Figure 55  General  Gas 01 – Compressed Air Distribution

Compressed air is normally distributed around a ring main loop to maximize efficiency when some demands are not in use. When all in-flows and all out-flows have been defined by flow demands then the total flow in and total flow out must be equal (or the system cannot be solved since the system would not represent a valid condition). However by incorporating an air receiver into the model, the excess flow can be accommodated to allow the model to be solved.


To calculate pressure loss the General Fundamental Isothermal Flow Equation has been used. The pressure loss and flow velocities in this system are relatively small & the hence the use of an isothermal flow equation should provide good results.

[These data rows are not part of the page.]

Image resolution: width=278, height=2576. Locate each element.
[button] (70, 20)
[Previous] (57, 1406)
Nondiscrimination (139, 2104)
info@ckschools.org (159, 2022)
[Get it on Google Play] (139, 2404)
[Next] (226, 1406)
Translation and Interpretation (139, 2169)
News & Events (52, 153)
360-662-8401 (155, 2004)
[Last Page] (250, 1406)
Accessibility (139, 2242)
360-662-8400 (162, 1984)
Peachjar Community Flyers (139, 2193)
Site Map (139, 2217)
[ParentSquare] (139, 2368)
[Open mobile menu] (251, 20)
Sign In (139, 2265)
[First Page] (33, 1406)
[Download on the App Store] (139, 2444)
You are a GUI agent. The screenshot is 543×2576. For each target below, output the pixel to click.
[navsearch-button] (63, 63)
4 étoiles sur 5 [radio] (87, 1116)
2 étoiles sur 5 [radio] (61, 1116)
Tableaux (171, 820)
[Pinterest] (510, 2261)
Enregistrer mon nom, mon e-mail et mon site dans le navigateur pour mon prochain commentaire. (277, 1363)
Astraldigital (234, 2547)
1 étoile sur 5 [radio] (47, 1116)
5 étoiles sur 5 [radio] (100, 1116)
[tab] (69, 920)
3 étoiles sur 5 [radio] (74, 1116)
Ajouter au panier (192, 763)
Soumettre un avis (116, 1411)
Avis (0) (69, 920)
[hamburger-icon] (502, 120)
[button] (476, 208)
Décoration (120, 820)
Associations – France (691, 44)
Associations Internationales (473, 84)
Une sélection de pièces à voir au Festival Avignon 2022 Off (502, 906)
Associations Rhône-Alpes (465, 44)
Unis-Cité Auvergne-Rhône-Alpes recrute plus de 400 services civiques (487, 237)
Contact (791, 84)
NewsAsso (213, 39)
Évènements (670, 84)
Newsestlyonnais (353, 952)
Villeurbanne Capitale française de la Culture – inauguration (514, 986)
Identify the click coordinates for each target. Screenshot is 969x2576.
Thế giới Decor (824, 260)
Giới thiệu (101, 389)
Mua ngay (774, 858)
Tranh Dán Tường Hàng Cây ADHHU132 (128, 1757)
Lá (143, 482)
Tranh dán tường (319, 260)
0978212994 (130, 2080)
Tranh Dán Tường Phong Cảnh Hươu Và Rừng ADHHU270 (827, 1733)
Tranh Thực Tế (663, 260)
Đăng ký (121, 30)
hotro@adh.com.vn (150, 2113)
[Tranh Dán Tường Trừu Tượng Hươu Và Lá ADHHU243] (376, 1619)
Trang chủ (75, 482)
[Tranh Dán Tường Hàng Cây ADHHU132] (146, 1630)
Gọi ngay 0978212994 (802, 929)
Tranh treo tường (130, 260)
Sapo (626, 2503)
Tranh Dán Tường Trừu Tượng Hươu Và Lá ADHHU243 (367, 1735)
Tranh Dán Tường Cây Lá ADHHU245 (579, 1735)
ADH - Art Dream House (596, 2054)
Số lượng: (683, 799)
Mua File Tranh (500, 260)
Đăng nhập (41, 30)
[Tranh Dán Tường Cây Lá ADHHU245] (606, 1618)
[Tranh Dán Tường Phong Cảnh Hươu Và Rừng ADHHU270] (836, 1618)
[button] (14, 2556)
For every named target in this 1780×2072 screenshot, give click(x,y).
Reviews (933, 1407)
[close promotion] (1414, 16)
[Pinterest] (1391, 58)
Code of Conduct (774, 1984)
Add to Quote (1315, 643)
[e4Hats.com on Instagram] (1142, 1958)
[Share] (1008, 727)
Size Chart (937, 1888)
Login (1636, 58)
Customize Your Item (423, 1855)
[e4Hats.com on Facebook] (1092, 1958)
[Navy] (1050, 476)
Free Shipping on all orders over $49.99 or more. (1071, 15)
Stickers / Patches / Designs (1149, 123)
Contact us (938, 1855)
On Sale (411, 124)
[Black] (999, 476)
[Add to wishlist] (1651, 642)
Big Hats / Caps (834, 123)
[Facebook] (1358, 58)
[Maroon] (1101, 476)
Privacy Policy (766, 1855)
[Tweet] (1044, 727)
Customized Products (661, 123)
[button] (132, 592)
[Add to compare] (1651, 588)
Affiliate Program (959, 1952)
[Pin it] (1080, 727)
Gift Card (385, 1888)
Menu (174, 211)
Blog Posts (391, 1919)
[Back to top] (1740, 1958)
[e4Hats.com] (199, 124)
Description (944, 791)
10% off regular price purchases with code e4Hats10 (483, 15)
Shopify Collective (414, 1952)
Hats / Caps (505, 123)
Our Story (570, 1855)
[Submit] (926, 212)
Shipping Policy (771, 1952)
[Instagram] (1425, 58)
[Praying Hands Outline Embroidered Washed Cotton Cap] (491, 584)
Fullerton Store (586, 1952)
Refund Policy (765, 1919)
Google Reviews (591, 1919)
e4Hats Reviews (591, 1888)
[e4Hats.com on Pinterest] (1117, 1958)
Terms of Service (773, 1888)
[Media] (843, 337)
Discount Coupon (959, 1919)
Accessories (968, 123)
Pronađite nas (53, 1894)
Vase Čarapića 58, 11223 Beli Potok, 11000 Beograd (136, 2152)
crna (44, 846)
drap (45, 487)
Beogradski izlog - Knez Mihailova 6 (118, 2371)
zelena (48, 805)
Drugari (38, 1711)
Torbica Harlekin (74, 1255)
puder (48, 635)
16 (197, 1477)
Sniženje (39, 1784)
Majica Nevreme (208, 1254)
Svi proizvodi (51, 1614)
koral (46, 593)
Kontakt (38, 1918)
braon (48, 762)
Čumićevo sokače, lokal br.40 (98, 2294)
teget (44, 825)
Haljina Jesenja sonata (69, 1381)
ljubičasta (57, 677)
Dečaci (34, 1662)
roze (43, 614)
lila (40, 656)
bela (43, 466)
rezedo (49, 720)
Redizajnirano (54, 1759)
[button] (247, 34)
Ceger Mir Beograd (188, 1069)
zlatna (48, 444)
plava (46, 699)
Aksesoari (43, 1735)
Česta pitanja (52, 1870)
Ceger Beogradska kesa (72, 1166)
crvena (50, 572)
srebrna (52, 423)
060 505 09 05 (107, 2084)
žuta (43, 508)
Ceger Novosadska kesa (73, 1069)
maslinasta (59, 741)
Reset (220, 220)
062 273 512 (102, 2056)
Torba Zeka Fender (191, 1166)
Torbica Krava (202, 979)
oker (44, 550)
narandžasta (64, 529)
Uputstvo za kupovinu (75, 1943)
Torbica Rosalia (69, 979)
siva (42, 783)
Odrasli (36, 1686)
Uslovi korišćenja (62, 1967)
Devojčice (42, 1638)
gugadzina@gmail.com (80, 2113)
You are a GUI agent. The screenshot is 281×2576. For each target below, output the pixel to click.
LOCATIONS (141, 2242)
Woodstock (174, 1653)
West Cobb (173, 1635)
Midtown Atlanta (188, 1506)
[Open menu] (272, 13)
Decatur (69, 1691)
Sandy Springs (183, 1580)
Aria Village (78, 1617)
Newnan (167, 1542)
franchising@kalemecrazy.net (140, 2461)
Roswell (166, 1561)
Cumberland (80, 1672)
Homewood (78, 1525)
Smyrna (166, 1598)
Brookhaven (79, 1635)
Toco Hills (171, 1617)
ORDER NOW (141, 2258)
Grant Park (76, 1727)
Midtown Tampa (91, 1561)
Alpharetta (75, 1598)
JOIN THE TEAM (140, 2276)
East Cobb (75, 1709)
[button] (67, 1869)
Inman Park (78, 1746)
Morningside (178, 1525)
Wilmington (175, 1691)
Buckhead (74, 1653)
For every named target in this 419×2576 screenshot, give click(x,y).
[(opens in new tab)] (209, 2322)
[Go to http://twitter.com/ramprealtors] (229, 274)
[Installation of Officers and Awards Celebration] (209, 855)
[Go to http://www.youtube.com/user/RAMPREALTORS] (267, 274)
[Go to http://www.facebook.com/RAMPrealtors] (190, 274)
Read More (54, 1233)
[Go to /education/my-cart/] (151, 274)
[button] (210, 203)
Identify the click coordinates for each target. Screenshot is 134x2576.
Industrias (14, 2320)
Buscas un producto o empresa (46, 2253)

View the Results Sheet to see tabulated results or use the mouse to hover over a pipe, a node, or a component, to display the calculated results in a pop-up pane. The exit velocity of the gas in each pipe can be seen on the pop-up pane when hovering over a pipe in Results Mode. In addition, the pipe color matches the magnitude of exit velocity accordingly to the color key for exit velocity (ft/sec). The exit velocity is also shown on the Result Sheet of tabulated data. The British Compressed Air Society suggests using velocities of less than 20 ft/sec, to prevent carriage of moisture and debris along the pipe lines, however in a short drop section an air velocity up to 50 ft/sec may be acceptable.